DESCRIPTION OF THE TASK:
Copy out every row below word for word, omitting the pictures.

::::::

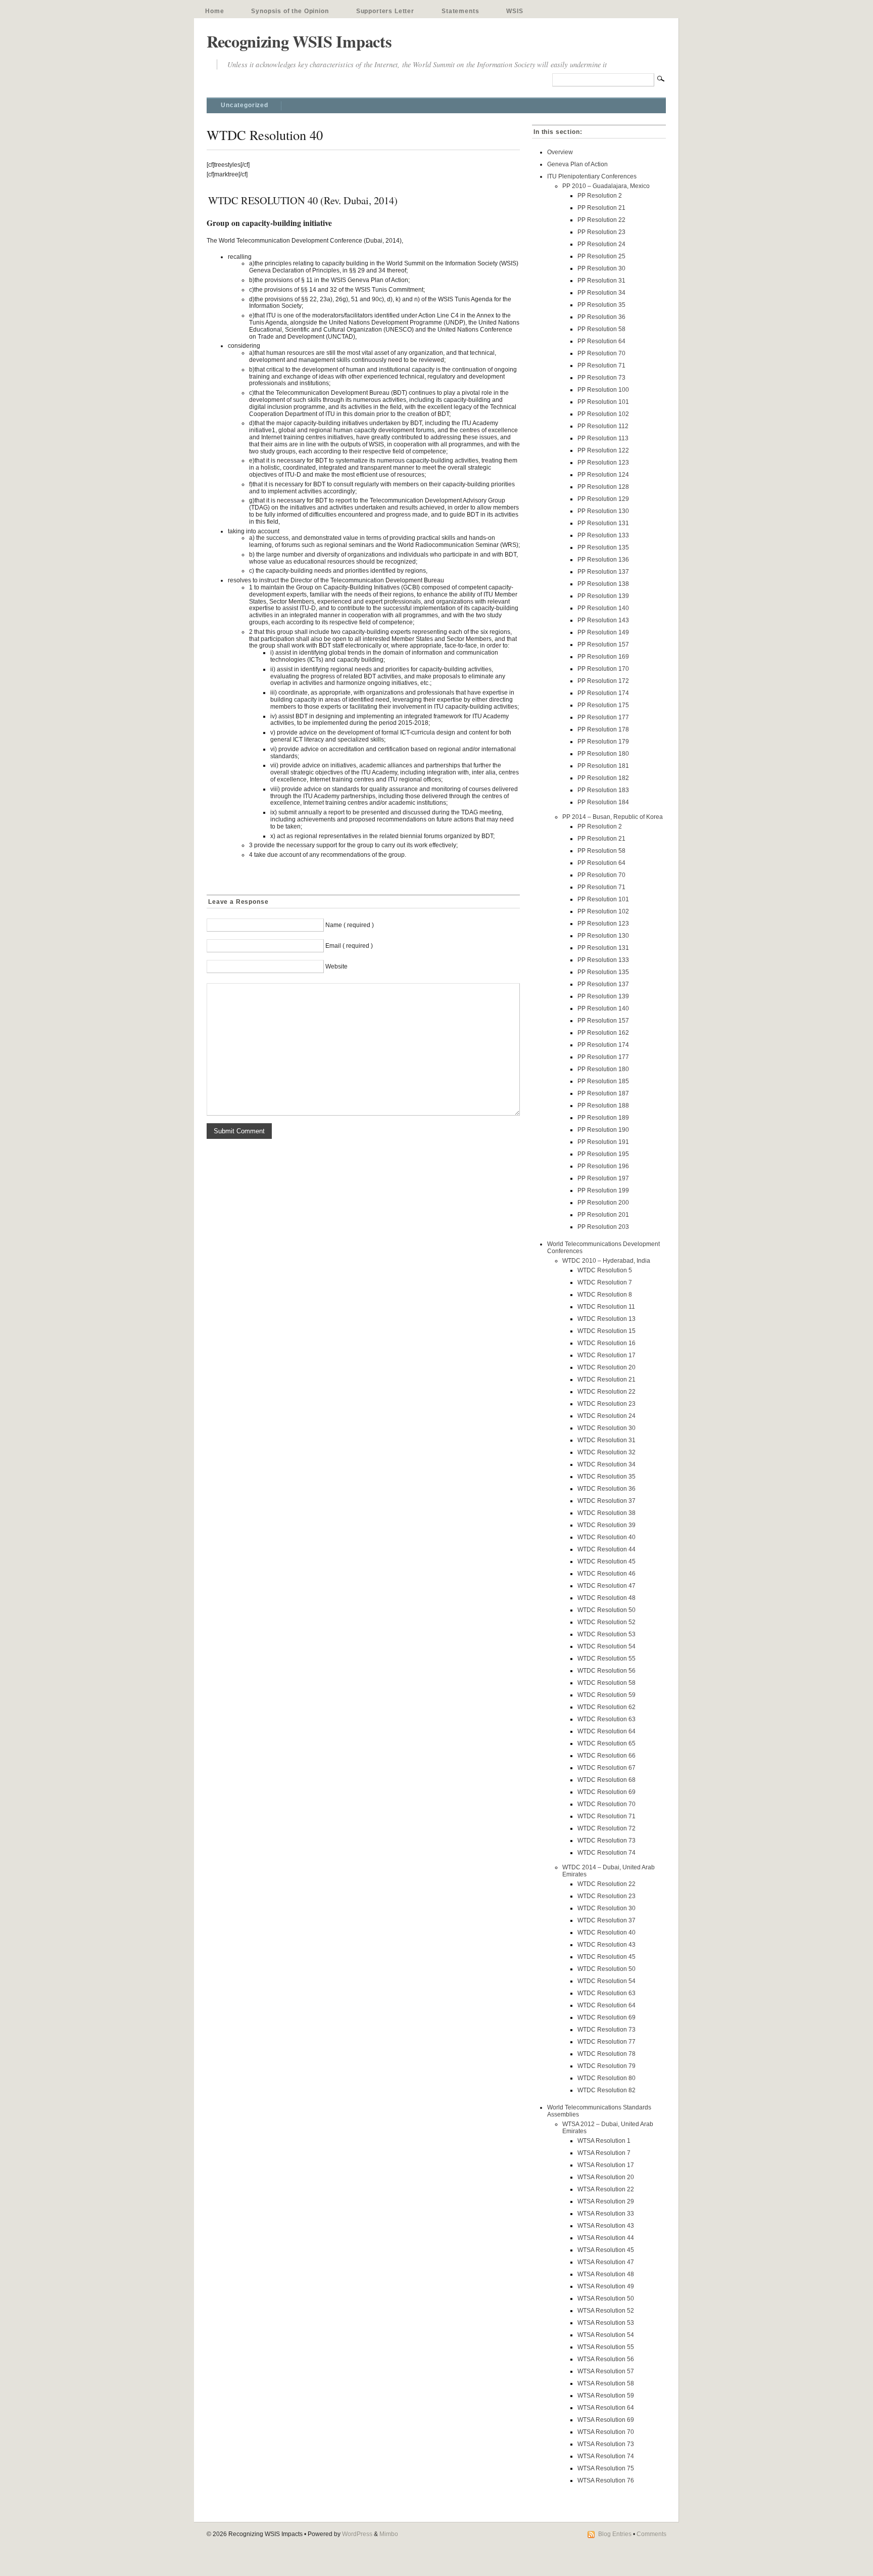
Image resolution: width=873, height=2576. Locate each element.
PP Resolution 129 (603, 498)
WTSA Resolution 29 (605, 2201)
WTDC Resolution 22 (606, 1391)
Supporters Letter (385, 11)
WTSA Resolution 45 (605, 2249)
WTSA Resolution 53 (605, 2322)
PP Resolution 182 (603, 777)
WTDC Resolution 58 (606, 1682)
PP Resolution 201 (603, 1214)
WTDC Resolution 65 (606, 1743)
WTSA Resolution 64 (605, 2407)
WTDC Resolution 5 (604, 1270)
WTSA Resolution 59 (605, 2395)
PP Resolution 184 (603, 802)
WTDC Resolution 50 (606, 1610)
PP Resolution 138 (603, 583)
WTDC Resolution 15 (606, 1331)
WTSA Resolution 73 (605, 2444)
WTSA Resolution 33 (605, 2213)
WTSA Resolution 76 (605, 2480)
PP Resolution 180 (603, 753)
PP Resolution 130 (603, 511)
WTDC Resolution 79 (606, 2065)
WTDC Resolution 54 (606, 1646)
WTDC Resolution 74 (606, 1852)
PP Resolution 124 (603, 474)
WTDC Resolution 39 (606, 1525)
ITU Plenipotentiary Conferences (592, 176)
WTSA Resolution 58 (605, 2383)
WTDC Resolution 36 (606, 1488)
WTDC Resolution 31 (606, 1440)
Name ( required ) (349, 925)
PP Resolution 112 (602, 426)
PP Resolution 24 (601, 244)
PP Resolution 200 (603, 1202)
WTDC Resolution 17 (606, 1355)
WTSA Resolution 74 (605, 2456)
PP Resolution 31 (601, 280)
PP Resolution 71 (601, 365)
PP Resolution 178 (603, 729)
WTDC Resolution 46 (606, 1573)
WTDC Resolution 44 (606, 1549)
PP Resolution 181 (603, 765)
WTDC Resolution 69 (606, 1792)
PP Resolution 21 (601, 207)
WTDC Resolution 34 (606, 1464)
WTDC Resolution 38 (606, 1512)
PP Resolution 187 (603, 1093)
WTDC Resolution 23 (606, 1403)
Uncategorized (244, 105)
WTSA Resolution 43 (605, 2225)
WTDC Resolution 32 (606, 1452)
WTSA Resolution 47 (605, 2262)
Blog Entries (615, 2534)
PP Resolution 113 (602, 438)
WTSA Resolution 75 (605, 2468)
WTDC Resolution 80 (606, 2078)
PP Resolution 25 (601, 256)
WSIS (514, 11)
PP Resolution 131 (603, 523)
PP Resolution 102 (603, 414)
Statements (460, 11)
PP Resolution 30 (601, 268)
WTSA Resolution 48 (605, 2274)
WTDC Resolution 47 (606, 1585)
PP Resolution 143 (603, 620)
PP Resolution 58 (601, 329)
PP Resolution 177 (603, 717)
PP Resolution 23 (601, 232)
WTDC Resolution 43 (606, 1944)
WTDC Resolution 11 (606, 1306)
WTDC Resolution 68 (606, 1779)
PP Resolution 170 (603, 668)
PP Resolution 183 (603, 790)
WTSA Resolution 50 (605, 2298)
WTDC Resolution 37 (606, 1500)
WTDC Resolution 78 (606, 2053)
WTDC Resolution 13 (606, 1318)
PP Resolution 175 (603, 705)
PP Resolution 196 (603, 1166)
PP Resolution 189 (603, 1117)
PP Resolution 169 (603, 656)
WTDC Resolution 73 (606, 1840)
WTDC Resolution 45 (606, 1561)
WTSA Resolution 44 (605, 2237)
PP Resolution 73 (601, 377)
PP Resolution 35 (601, 304)
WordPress (357, 2534)
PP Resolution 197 (603, 1178)
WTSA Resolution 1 (603, 2140)
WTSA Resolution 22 (605, 2189)
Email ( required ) (349, 945)
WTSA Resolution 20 (605, 2177)
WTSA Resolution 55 (605, 2347)
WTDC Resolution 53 (606, 1634)
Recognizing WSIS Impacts (299, 41)
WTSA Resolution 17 (605, 2165)
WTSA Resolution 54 (605, 2334)
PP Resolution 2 (599, 195)
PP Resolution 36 (601, 316)
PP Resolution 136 (603, 559)
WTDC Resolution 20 (606, 1367)
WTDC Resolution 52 (606, 1622)
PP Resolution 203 (603, 1226)
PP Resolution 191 (603, 1141)
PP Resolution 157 (603, 644)
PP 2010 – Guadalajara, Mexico (606, 186)
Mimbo (388, 2534)
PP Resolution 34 (601, 292)
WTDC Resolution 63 (606, 1719)
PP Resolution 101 (603, 401)
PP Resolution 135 (603, 547)
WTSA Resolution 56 (605, 2359)
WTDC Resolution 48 (606, 1597)
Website (336, 966)
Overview (560, 152)
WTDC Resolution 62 (606, 1707)
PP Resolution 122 (603, 450)
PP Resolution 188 (603, 1105)
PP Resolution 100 (603, 389)
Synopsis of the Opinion (289, 11)
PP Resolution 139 (603, 596)
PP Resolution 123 (603, 462)
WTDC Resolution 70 (606, 1804)
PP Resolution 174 (603, 693)
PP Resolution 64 (601, 341)
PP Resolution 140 (603, 608)
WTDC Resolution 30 (606, 1428)
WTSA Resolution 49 (605, 2286)
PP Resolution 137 (603, 571)
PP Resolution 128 (603, 486)
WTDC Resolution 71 (606, 1816)
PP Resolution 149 (603, 632)
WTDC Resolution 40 (606, 1537)
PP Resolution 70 (601, 353)
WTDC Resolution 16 (606, 1343)
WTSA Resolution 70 (605, 2431)
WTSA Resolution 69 (605, 2419)
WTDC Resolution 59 (606, 1694)
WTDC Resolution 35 (606, 1476)
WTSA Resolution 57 (605, 2371)
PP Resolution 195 (603, 1154)
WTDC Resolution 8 (604, 1294)
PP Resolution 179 (603, 741)
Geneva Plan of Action (577, 164)
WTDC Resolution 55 (606, 1658)
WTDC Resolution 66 (606, 1755)
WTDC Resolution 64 (606, 1731)
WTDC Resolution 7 (604, 1282)
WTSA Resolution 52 (605, 2310)
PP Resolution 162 (603, 1032)
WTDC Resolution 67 (606, 1767)
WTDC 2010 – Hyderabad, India (606, 1260)
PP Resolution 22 (601, 219)
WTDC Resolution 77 (606, 2041)
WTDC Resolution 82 (606, 2090)
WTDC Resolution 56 (606, 1670)
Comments (651, 2534)
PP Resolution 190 (603, 1129)
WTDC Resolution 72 (606, 1828)
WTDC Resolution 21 (606, 1379)
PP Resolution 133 (603, 535)
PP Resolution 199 (603, 1190)
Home (214, 11)
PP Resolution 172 (603, 680)
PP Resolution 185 (603, 1081)
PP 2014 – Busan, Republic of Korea (612, 816)
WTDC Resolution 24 (606, 1415)
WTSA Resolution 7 (603, 2152)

::::::

RESPONSE:
Image resolution: width=873, height=2576. Locate each element.
PP Resolution 129 (603, 498)
WTSA Resolution 29 (605, 2201)
WTDC Resolution 22 (606, 1391)
Supporters Letter (385, 11)
WTSA Resolution 45 (605, 2249)
WTSA Resolution 53 (605, 2322)
PP Resolution 182 (603, 777)
WTDC Resolution 58 (606, 1682)
PP Resolution 201 (603, 1214)
WTDC Resolution 65 (606, 1743)
WTSA Resolution 64 (605, 2407)
WTDC Resolution 5 (604, 1270)
WTSA Resolution 59 (605, 2395)
PP Resolution 184 (603, 802)
WTDC Resolution 50 (606, 1610)
PP Resolution 138 (603, 583)
WTDC Resolution 15 (606, 1331)
WTSA Resolution 73 (605, 2444)
WTSA Resolution 33 (605, 2213)
WTSA Resolution 76 (605, 2480)
PP Resolution 180 (603, 753)
PP Resolution 130 (603, 511)
WTDC Resolution 79 (606, 2065)
WTDC Resolution 54 (606, 1646)
WTDC Resolution 74 (606, 1852)
PP Resolution 124 (603, 474)
WTDC Resolution 39 (606, 1525)
ITU Plenipotentiary Conferences (592, 176)
WTSA Resolution 58 (605, 2383)
WTDC Resolution 36 (606, 1488)
WTDC Resolution 31 (606, 1440)
Name ( required ) (349, 925)
PP Resolution 112 (602, 426)
PP Resolution 24 (601, 244)
PP Resolution 200 (603, 1202)
WTDC Resolution 17 (606, 1355)
WTSA Resolution 74 (605, 2456)
PP Resolution 31 (601, 280)
PP Resolution 71 (601, 365)
PP Resolution 178 (603, 729)
WTDC Resolution 46 (606, 1573)
WTDC Resolution 44 (606, 1549)
PP Resolution 181 (603, 765)
WTDC Resolution 69 (606, 1792)
PP Resolution 21 (601, 207)
WTDC Resolution 34 (606, 1464)
WTDC Resolution 38 (606, 1512)
PP Resolution 187 (603, 1093)
WTDC Resolution 23 (606, 1403)
Uncategorized (244, 105)
WTSA Resolution 43 (605, 2225)
WTDC Resolution 32 (606, 1452)
WTSA Resolution 47 (605, 2262)
Blog Entries (615, 2534)
PP Resolution 113 (602, 438)
WTSA Resolution 75 (605, 2468)
WTDC Resolution 80 (606, 2078)
PP Resolution 25 (601, 256)
WSIS (514, 11)
PP Resolution 131 (603, 523)
PP Resolution 102 (603, 414)
Statements (460, 11)
PP Resolution 30 (601, 268)
WTSA Resolution 48 (605, 2274)
WTDC Resolution 47 (606, 1585)
PP Resolution 143 (603, 620)
PP Resolution 58 (601, 329)
PP Resolution 177 (603, 717)
PP Resolution 23 (601, 232)
WTDC Resolution 43 (606, 1944)
WTDC Resolution 11 (606, 1306)
WTDC Resolution 68 (606, 1779)
PP Resolution 170 (603, 668)
PP Resolution 183 (603, 790)
WTSA Resolution 50 (605, 2298)
WTDC Resolution 37 (606, 1500)
WTDC Resolution 78 (606, 2053)
WTDC Resolution 13 (606, 1318)
PP Resolution 175 (603, 705)
PP Resolution 196 (603, 1166)
PP Resolution 189 (603, 1117)
PP Resolution 169 (603, 656)
WTDC Resolution 73 (606, 1840)
WTDC Resolution 45 (606, 1561)
WTSA Resolution 44 (605, 2237)
PP Resolution 73 (601, 377)
PP Resolution 35 (601, 304)
WordPress (357, 2534)
PP Resolution 197 (603, 1178)
WTSA Resolution 1 (603, 2140)
WTSA Resolution 22 (605, 2189)
Email ( required ) (349, 945)
WTSA Resolution 20 (605, 2177)
WTSA Resolution 55 (605, 2347)
WTDC Resolution 53 (606, 1634)
Recognizing WSIS Impacts (299, 41)
WTSA Resolution 17 (605, 2165)
WTSA Resolution 54 (605, 2334)
PP Resolution 2 (599, 195)
PP Resolution 36 (601, 316)
PP Resolution 136 (603, 559)
WTDC Resolution 20 (606, 1367)
WTDC Resolution 52 (606, 1622)
PP Resolution 203 (603, 1226)
PP Resolution 191 (603, 1141)
PP Resolution 157 (603, 644)
PP 2010 – Guadalajara, Mexico (606, 186)
Mimbo (388, 2534)
PP Resolution 34 (601, 292)
WTDC Resolution 63 (606, 1719)
PP Resolution 101 (603, 401)
PP Resolution 135 (603, 547)
WTSA Resolution 56 (605, 2359)
WTDC Resolution 48 (606, 1597)
Website (336, 966)
Overview (560, 152)
WTDC Resolution 62 (606, 1707)
PP Resolution 122 (603, 450)
PP Resolution 188 (603, 1105)
PP Resolution 100 (603, 389)
Synopsis of the Opinion (289, 11)
PP Resolution 139 (603, 596)
PP Resolution 123 (603, 462)
WTDC Resolution 70 (606, 1804)
PP Resolution 174 (603, 693)
PP Resolution 64 (601, 341)
PP Resolution 140 (603, 608)
WTDC Resolution 30 (606, 1428)
WTSA Resolution 49 (605, 2286)
PP Resolution 137 (603, 571)
PP Resolution 128 (603, 486)
WTDC Resolution 71 (606, 1816)
PP Resolution 149 (603, 632)
WTDC Resolution 40 (606, 1537)
PP Resolution 70 (601, 353)
WTDC Resolution 16 (606, 1343)
WTSA Resolution 70 (605, 2431)
WTSA Resolution 69 (605, 2419)
WTDC Resolution 59 (606, 1694)
WTDC Resolution 35 (606, 1476)
WTSA Resolution 57 (605, 2371)
PP Resolution 195 (603, 1154)
WTDC Resolution 8 (604, 1294)
PP Resolution 179 (603, 741)
Geneva Plan of Action (577, 164)
WTDC Resolution 55 (606, 1658)
WTDC Resolution 66 (606, 1755)
WTDC Resolution 64 (606, 1731)
WTDC Resolution 7 (604, 1282)
WTSA Resolution 52 (605, 2310)
PP Resolution 162 (603, 1032)
WTDC Resolution 67 (606, 1767)
WTDC 2010 – Hyderabad, India (606, 1260)
PP Resolution 22 (601, 219)
WTDC Resolution 77 (606, 2041)
WTDC Resolution 82 (606, 2090)
WTDC Resolution 56 (606, 1670)
Comments (651, 2534)
PP Resolution 190 (603, 1129)
WTDC Resolution 72 (606, 1828)
WTDC Resolution 21 (606, 1379)
PP Resolution 133 (603, 535)
PP Resolution 199 (603, 1190)
Home (214, 11)
PP Resolution 172 (603, 680)
PP Resolution 185 (603, 1081)
PP 2014 – Busan, Republic of Korea (612, 816)
WTDC Resolution 24 (606, 1415)
WTSA Resolution 7 (603, 2152)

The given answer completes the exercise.